Would you transcribe the lines running from the one that holds "Toggle the PDF sidebar hamburger menu" to the last line of the records? Leave every picture out.

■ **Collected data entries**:
▼

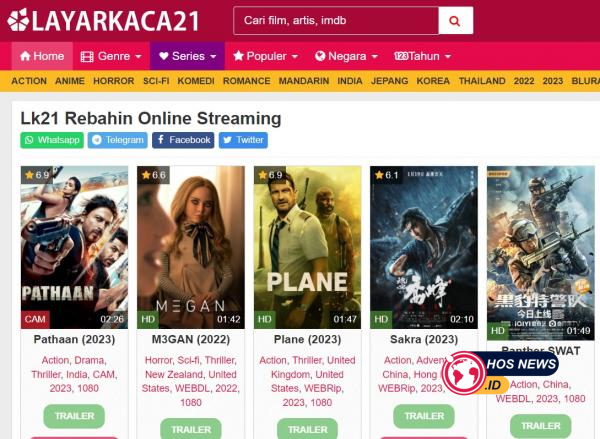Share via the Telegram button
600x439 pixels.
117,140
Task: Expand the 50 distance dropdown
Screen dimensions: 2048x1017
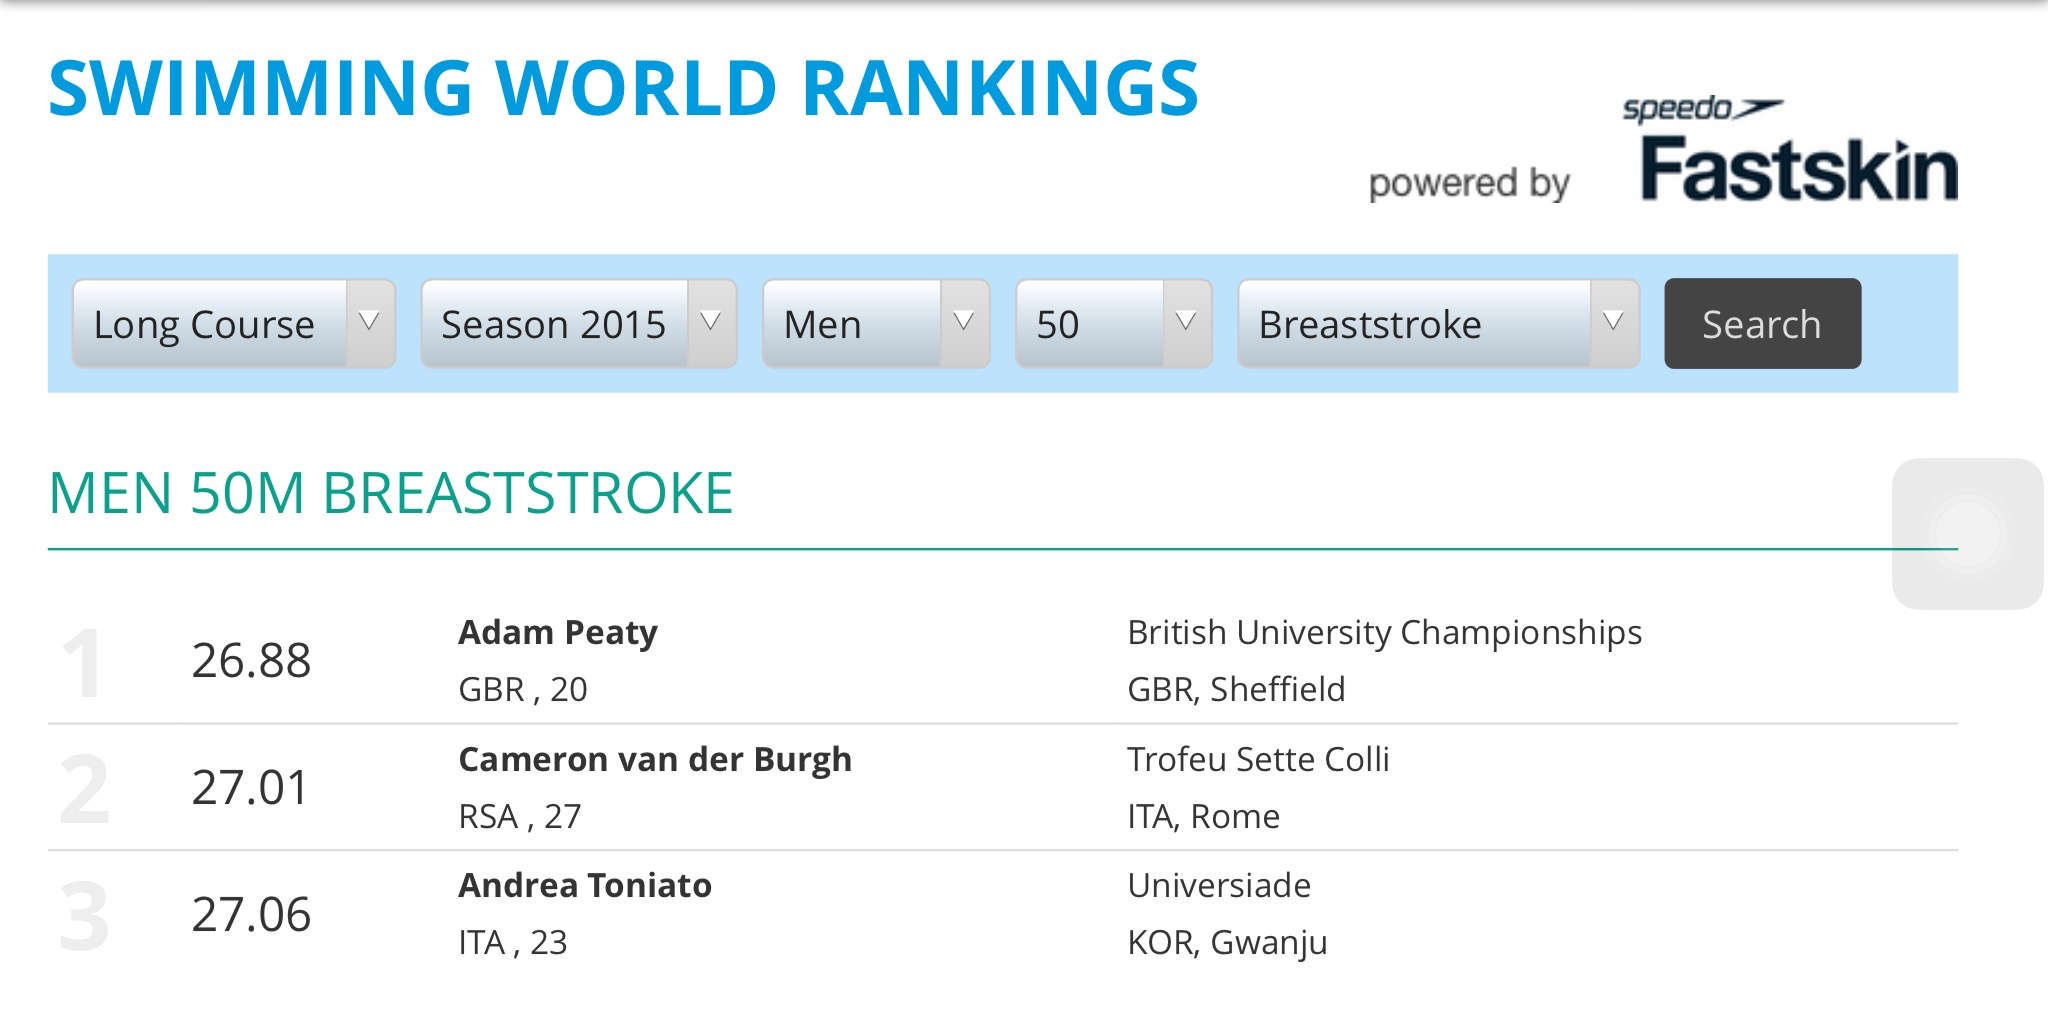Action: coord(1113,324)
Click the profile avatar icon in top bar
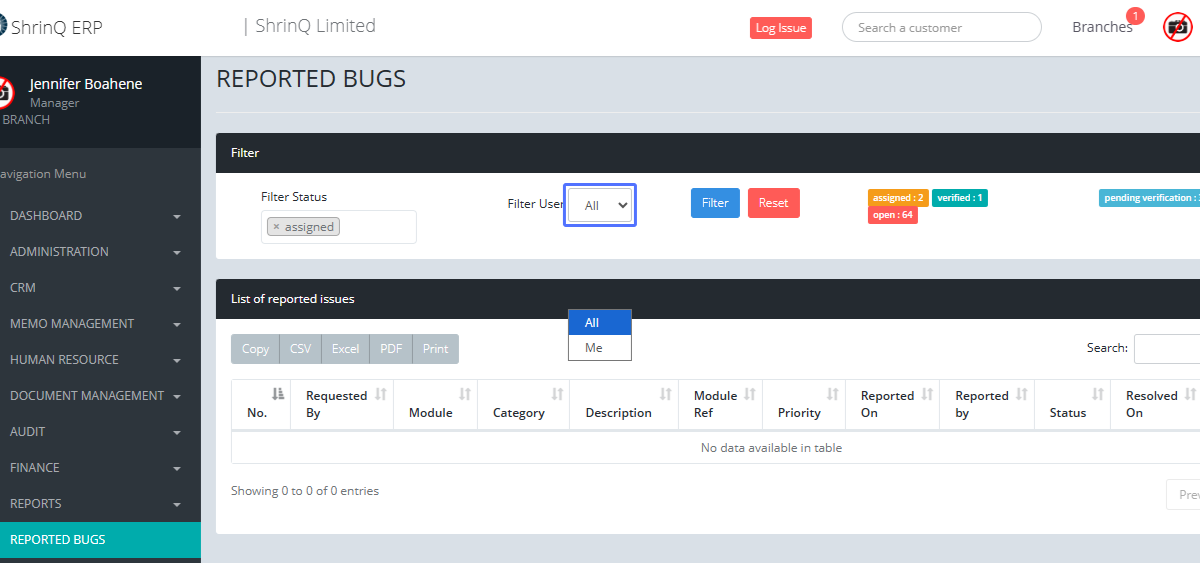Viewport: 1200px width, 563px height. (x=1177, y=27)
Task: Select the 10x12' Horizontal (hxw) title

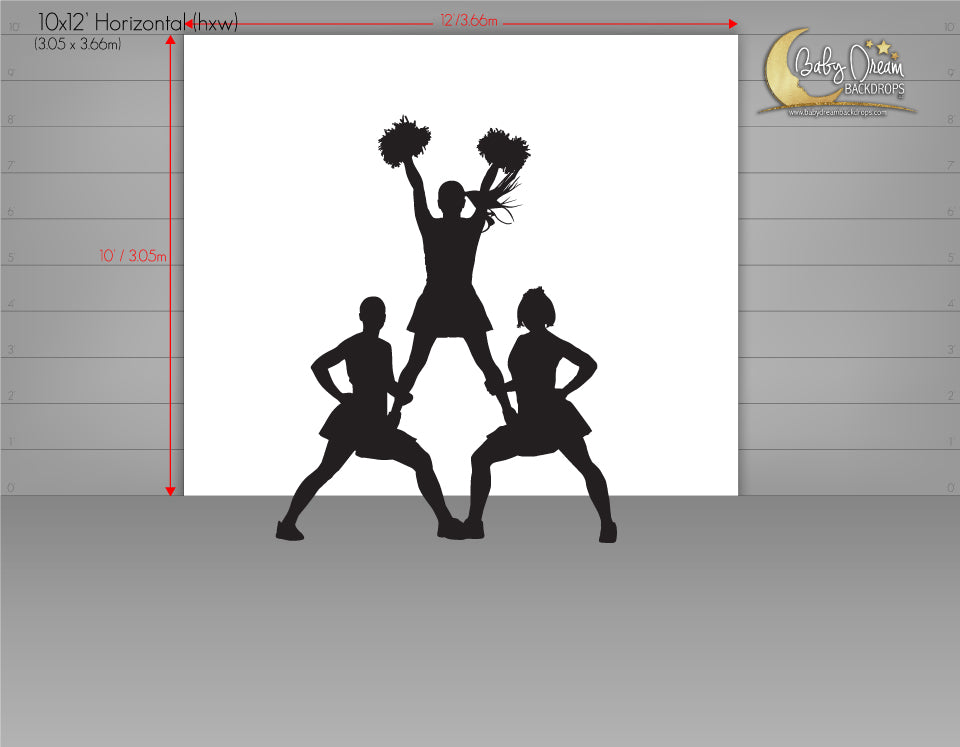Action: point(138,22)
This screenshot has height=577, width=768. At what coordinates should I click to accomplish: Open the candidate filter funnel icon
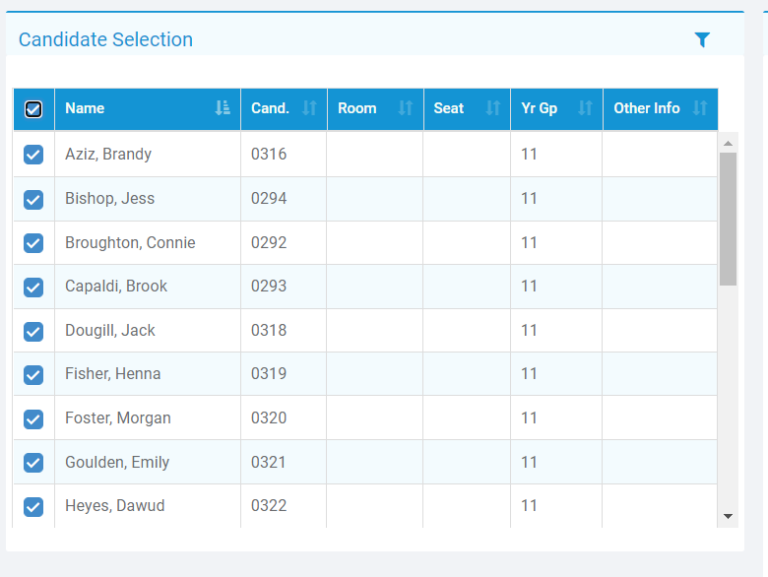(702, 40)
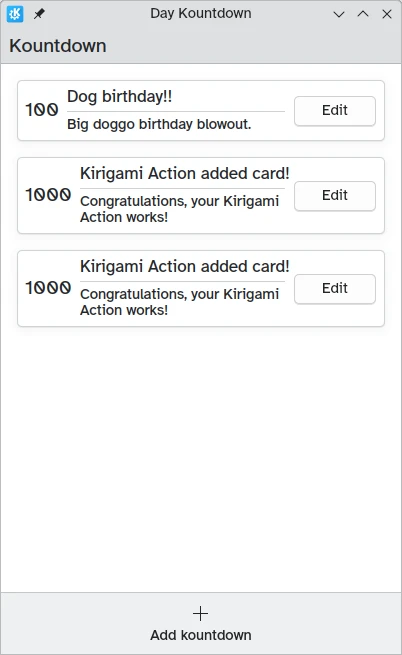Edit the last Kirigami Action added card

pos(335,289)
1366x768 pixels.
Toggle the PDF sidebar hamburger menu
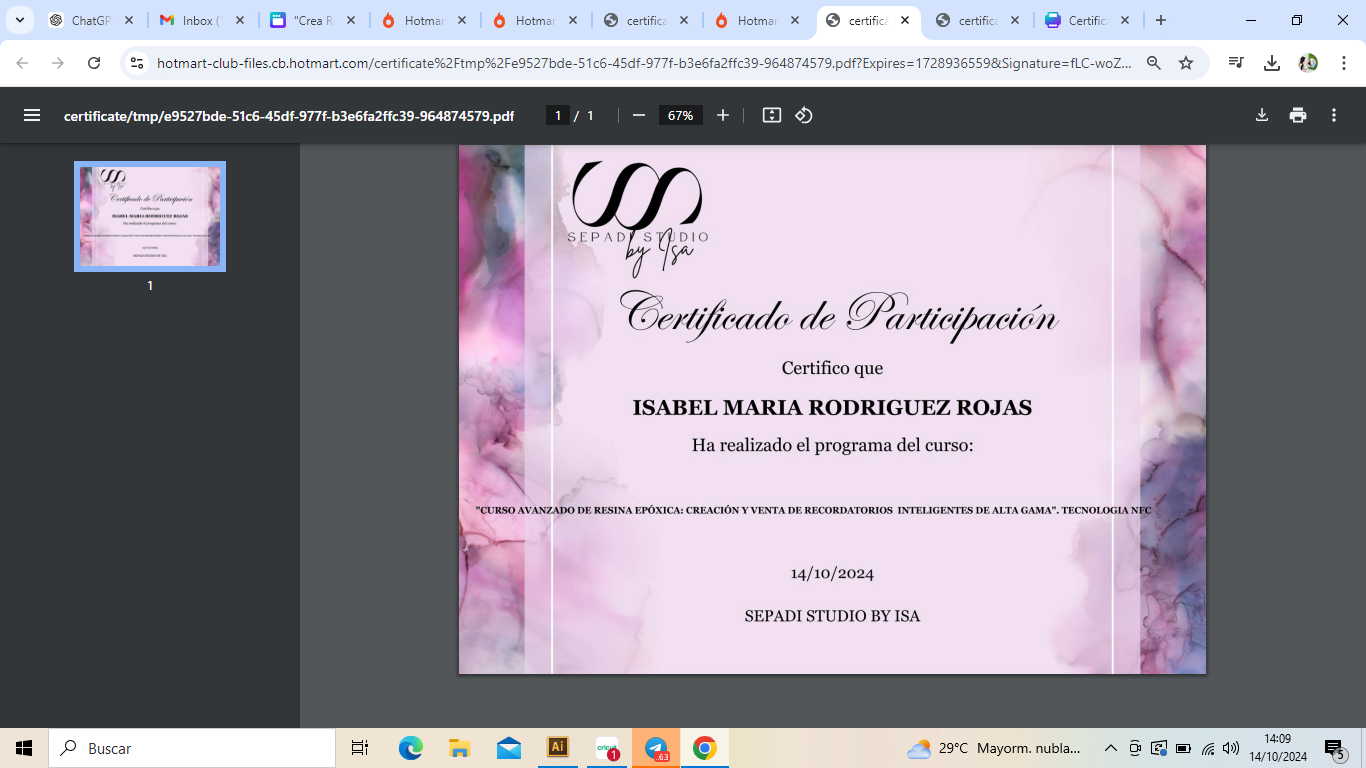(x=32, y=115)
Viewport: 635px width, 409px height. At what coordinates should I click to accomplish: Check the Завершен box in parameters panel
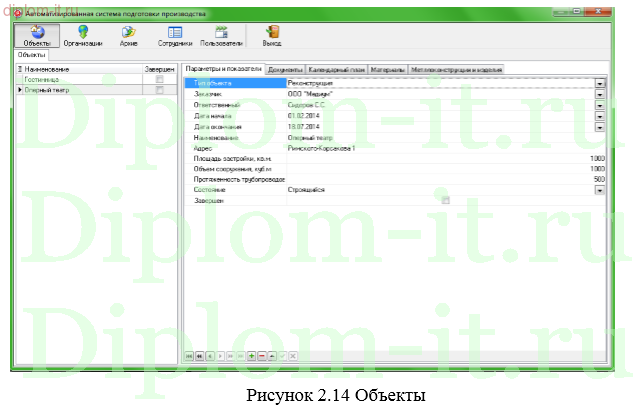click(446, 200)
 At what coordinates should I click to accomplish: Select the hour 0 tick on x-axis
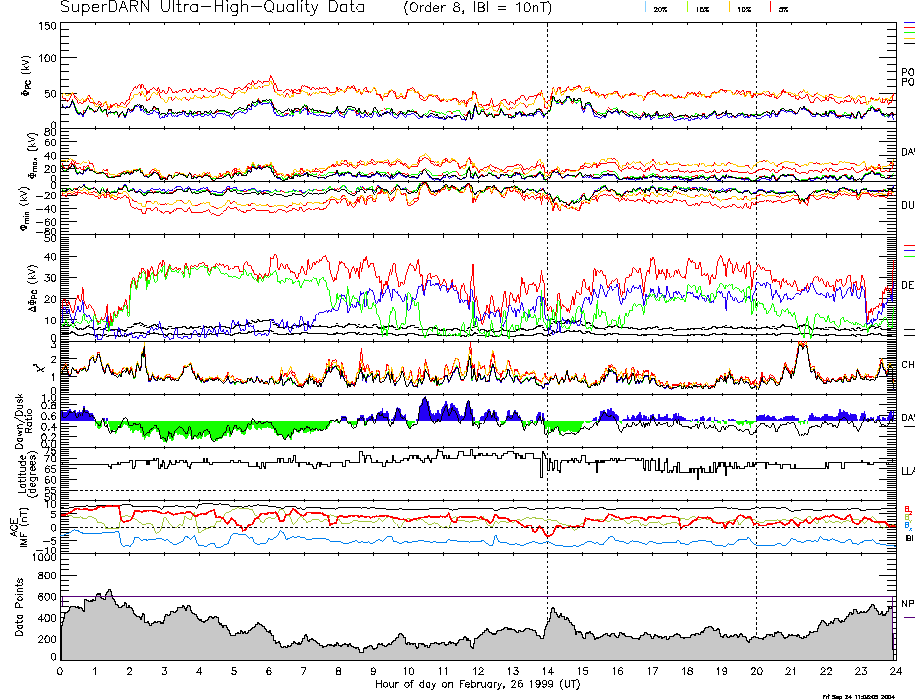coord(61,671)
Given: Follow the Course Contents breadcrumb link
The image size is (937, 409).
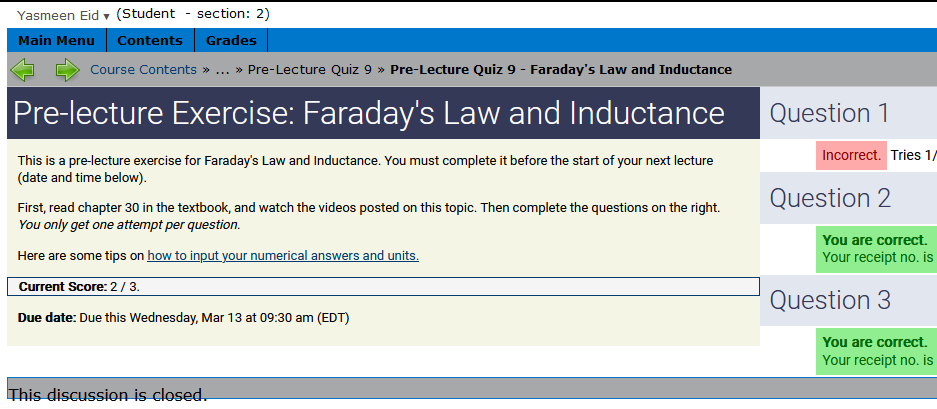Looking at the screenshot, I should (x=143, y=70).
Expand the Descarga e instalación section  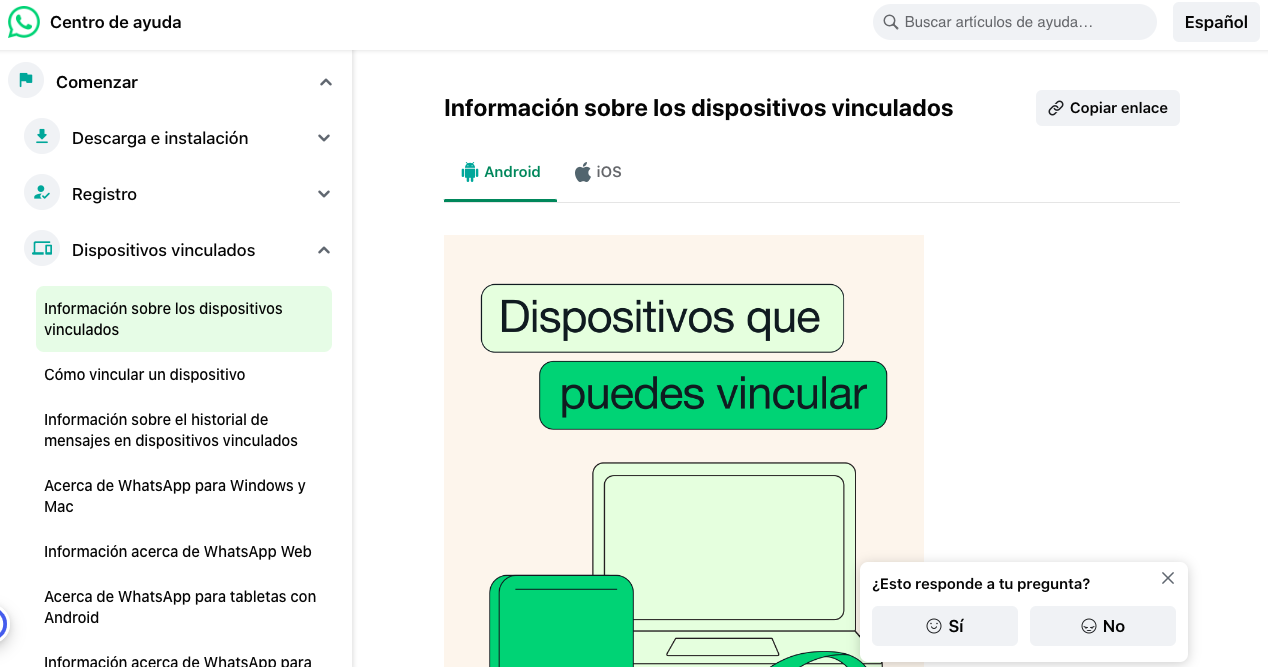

▲

■ **Result for this exercise**:
Toggle the PDF sidebar hamburger menu
(x=32, y=115)
Viewport: 635px width, 409px height. At what coordinates should I click to accomplish: Check the Завершен box in parameters panel
click(446, 200)
 At what coordinates should I click to accomplish: Select the hour 0 tick on x-axis
coord(61,671)
Given: Follow the Course Contents breadcrumb link
The image size is (937, 409).
Looking at the screenshot, I should (x=143, y=70).
Expand the Descarga e instalación section  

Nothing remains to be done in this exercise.